УСЛОВИЯ ЗАДАНИЯ =>
1. Перепишите без изменений фрагмент отрывка о Милютине, который открывается словами, содержащими «Как ошибался в», и завершается словами «братом Николая Алексеевича.».
2. Почему, согласно отрывку о Милютине, Николай Алексеевич надеялся, что колебания государя прекратятся? Ответьте одним–тремя предложениями.
3. Напишите продолжение отрывка о Милютине, начиная сразу после его последней фразы.

ИСХОДНЫЙ ОТРЫВОК =>
Заблоцкий-Десятовский, присутствовавший при нашем разговоре, возражал ему, что это, быть может, наилучшее средство водворить у нас единство в управлении, что государь при поразительной слабости своего характера не способен руководить ничем, что сегодня окружен он одними людьми, а завтра очутится под влиянием других, совершенно противного образа мыслей, вследствие чего все идет вразброд, а в будущем пойдет еще хуже. "Конечно, -- воскликнул Николай Алексеевич, -- положение наше некрасиво, но поправлять его конституцией значило бы осудить Россию на анархию и распадение. Если государь беспрерывно колеблется в ту и другую сторону, то не следует забывать, что годы берут свое; с течением времени колебания прекратятся, он осядет на чем-нибудь определенном, и все заставляет меня надеяться, что направление, окончательно усвоенное им, будет хорошо"".
Как ошибался в этом отношении Милютин!
Мы видели, до какого позора дошло правительство в последние годы царствования Александра II. Но если бы продлилась жизнь Николая Алексеевича, то нет ничего невероятного, что обстоятельства заставили бы государя обратиться к нему как к единственному человеку, обладавшему громадными способностями и энергией.
В таком случае -- по крайней мере для меня это не подлежит сомнению -- он сумел бы положить конец расшатанности, которая господствовала у нас и в правительстве, и в обществе, сумел бы справиться с язвой нигилизма; никогда не покусился бы он идти по тому злосчастному пути, на который вступил впоследствии Лорис-Меликов в тесном союзе с братом Николая Алексеевича.

ИСХОДНЫЕ ДАННЫЕ =>
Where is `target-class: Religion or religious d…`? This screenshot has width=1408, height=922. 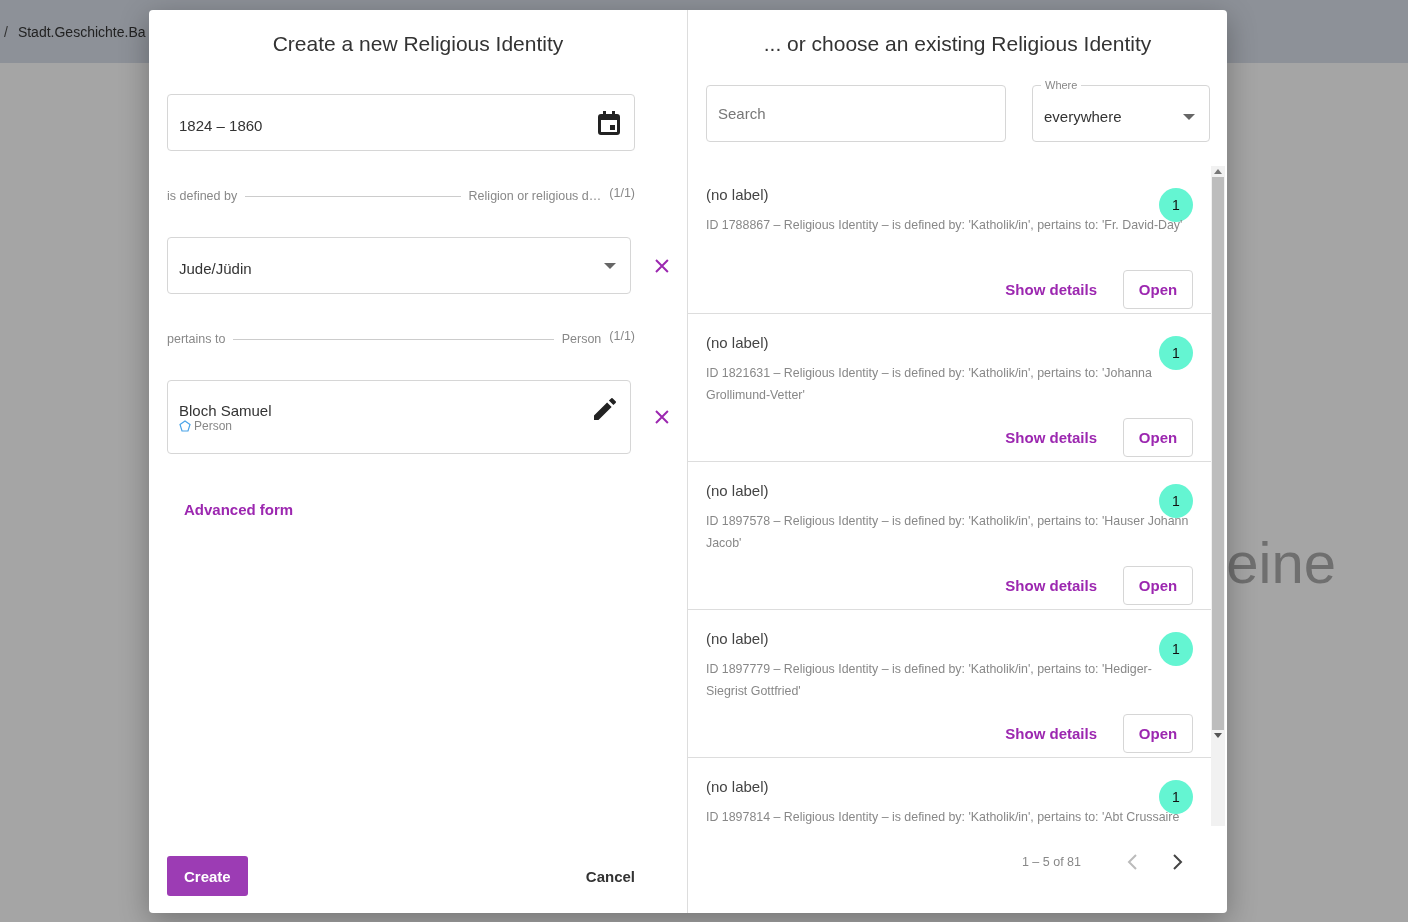 target-class: Religion or religious d… is located at coordinates (535, 196).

ОТВЕТЫ =>
1.
Как ошибался в этом отношении Милютин!
Мы видели, до какого позора дошло правительство в последние годы царствования Александра II. Но если бы продлилась жизнь Николая Алексеевича, то нет ничего невероятного, что обстоятельства заставили бы государя обратиться к нему как к единственному человеку, обладавшему громадными способностями и энергией.
В таком случае -- по крайней мере для меня это не подлежит сомнению -- он сумел бы положить конец расшатанности, которая господствовала у нас и в правительстве, и в обществе, сумел бы справиться с язвой нигилизма; никогда не покусился бы он идти по тому злосчастному пути, на который вступил впоследствии Лорис-Меликов в тесном союзе с братом Николая Алексеевича.

2. Николай Алексеевич считал, что годы берут свое. С течением времени колебания государя прекратятся, и он осядет на чем-нибудь определенном.

3.
В подтверждение сказанного выше могу сослаться еще на то, что в последние годы своей деятельности Н. Милютин видимо становился сдержаннее, осторожнее и нередко старался обуздывать Дмитрия Алексеевича. В моем присутствии указывал он ему на неуместность печатать в "Русском инвалиде" статьи, настоящее место коих было бы на страницах наших демократических газет; между прочим советовал он ему даже в вопросе о Прибалтийском крае настаивать на полном слиянии этого края с Россией, но не касаться поземельных в нем отношений.
Если бы мы не потеряли его, он оказал бы, конечно, благотворное влияние на своего брата. К несчастию, вышло иначе.
Тяжкий недуг внезапно прервал блестящую его деятельность. Его увезли за границу; летом 1867 года я почти ежедневно посещал его в Бадене. Жаль было смотреть на этого человека, еще недавно исполненного могучих сил, который теперь превратился в полуребенка и по целым вечерам раскладывал пасьянсы. Иногда, впрочем, вдруг пробуждался у него интерес к общественным делам, и он начинал говорить о них, но говорил так, что понять его не было никакой возможности, тем более что вследствие паралича он утратил способность называть вещи их настоящими именами.